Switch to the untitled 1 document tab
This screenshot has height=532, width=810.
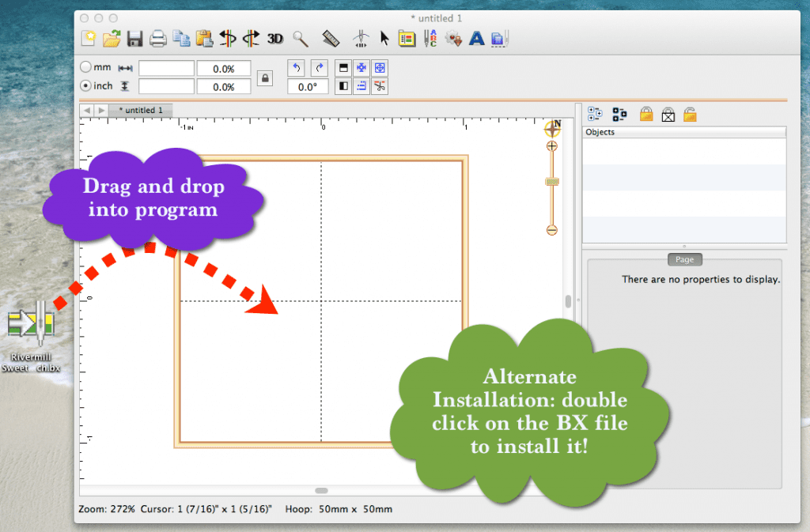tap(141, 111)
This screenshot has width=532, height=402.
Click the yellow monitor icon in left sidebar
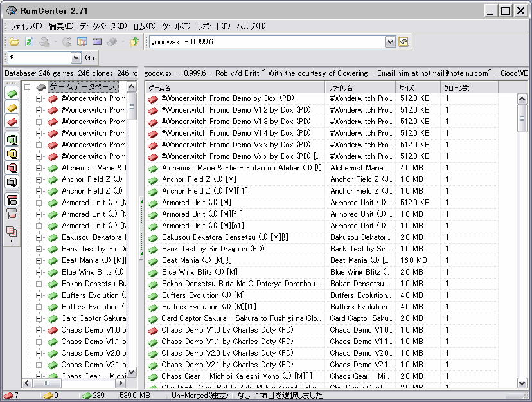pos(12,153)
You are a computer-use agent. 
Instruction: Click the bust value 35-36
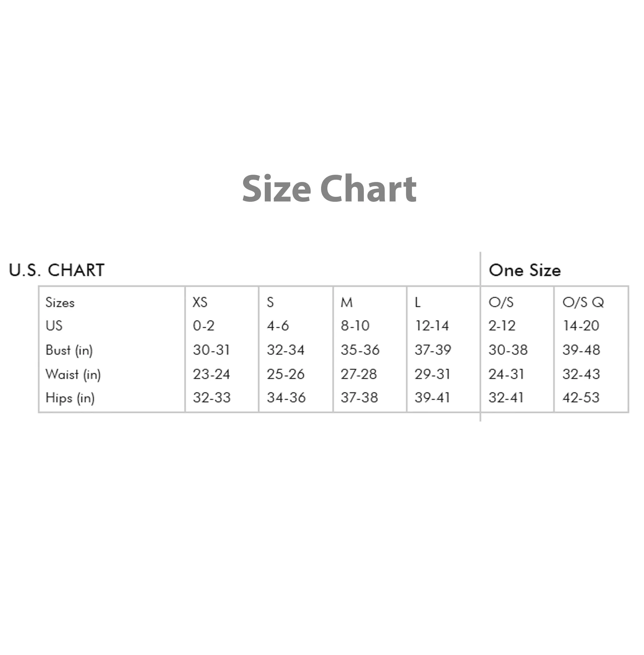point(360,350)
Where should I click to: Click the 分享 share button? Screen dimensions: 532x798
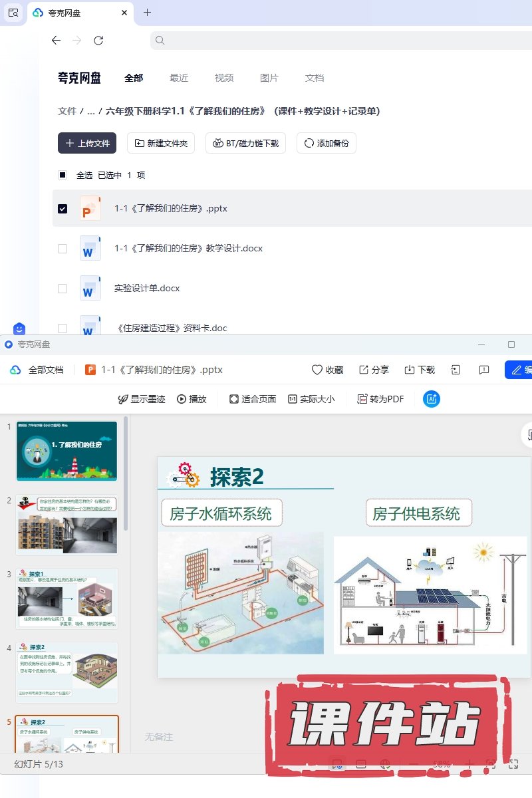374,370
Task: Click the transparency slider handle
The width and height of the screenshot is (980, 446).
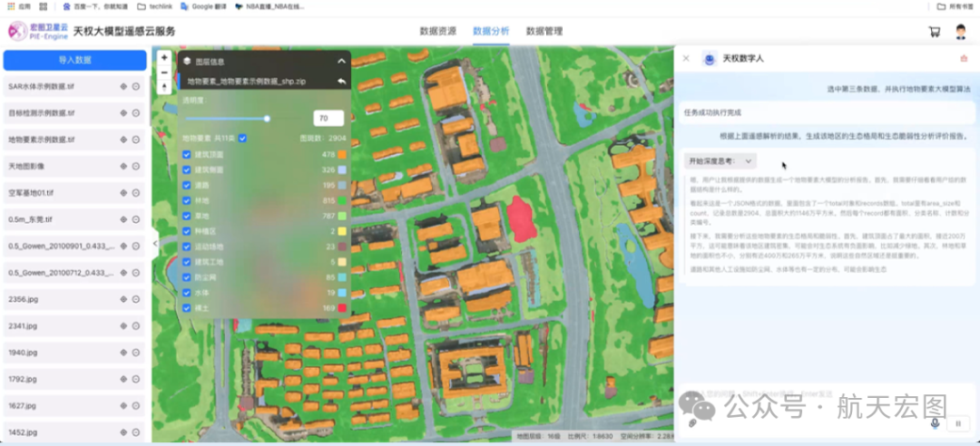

==

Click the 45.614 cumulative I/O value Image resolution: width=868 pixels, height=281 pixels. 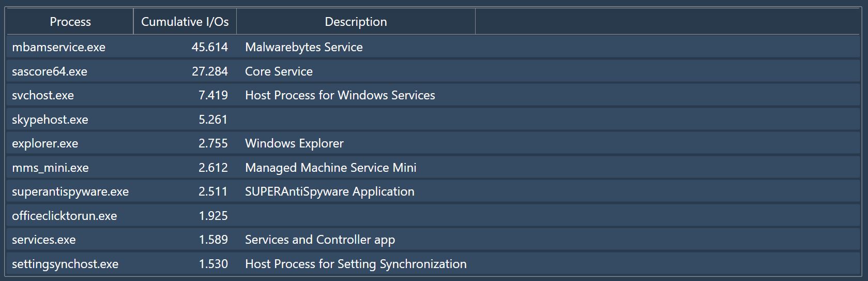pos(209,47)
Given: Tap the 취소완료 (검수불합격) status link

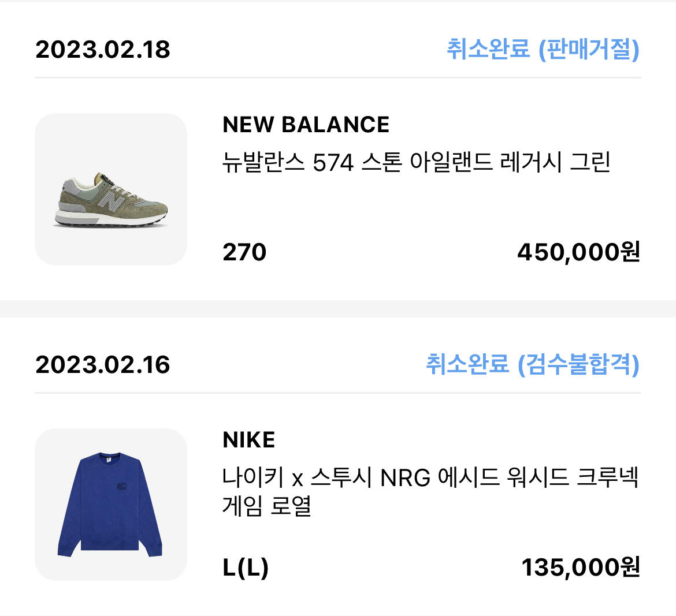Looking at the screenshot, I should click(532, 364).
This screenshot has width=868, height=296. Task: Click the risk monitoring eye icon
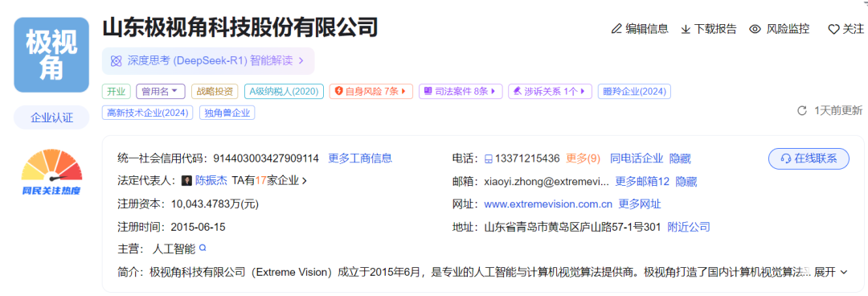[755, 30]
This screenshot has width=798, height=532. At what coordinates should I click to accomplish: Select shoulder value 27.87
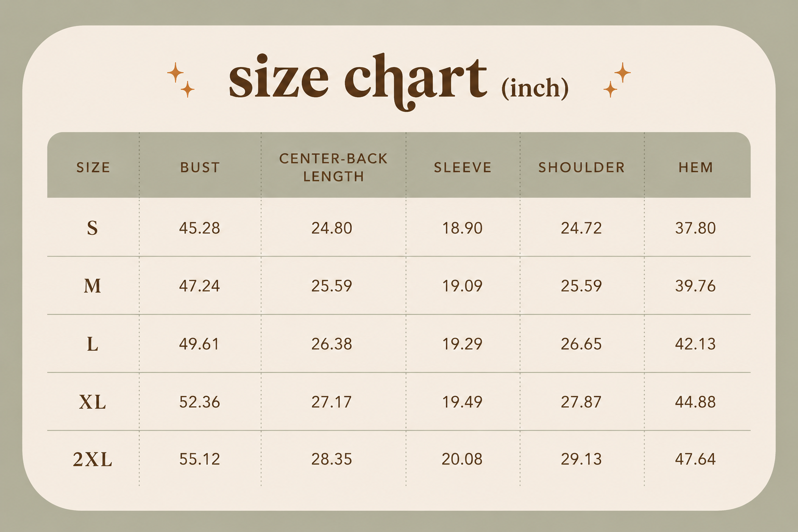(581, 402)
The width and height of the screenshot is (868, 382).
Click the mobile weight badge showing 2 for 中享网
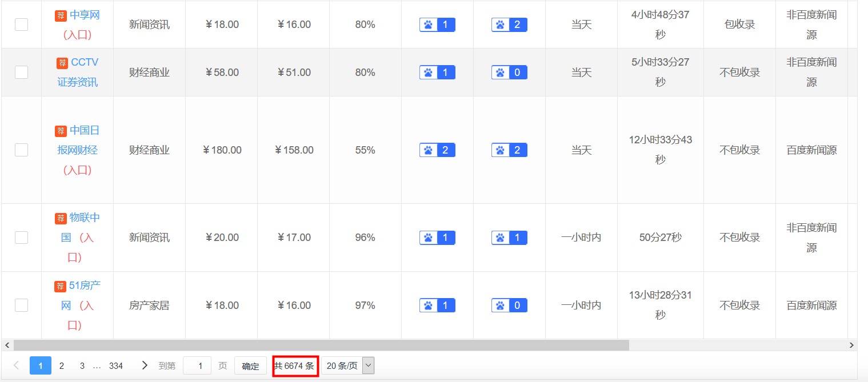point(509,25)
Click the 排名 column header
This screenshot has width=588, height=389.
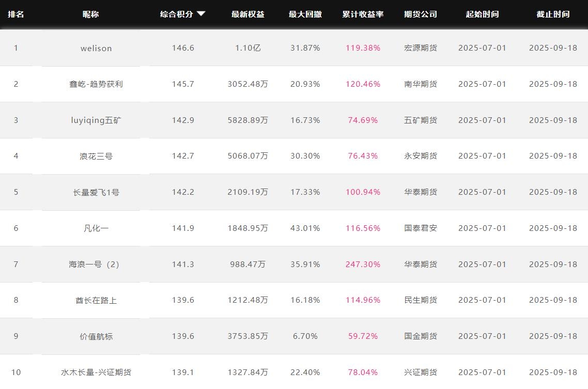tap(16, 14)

[What needs to be done] Pictures excluded, reproduce only the part above that opens with the line holding "Click the yellow monitor icon in left sidebar" and closes with the line holding "The width and height of the screenshot is (980, 446).", exactly as written.

[Answer section]
Click the yellow monitor icon in left sidebar
pos(12,153)
You are a computer-use agent. 
Instruction: Click the bust value 35-36
point(360,350)
Where should I click to: Click the 分享 share button? Screen dimensions: 532x798
374,370
Task: Click the transparency slider handle
The width and height of the screenshot is (980, 446).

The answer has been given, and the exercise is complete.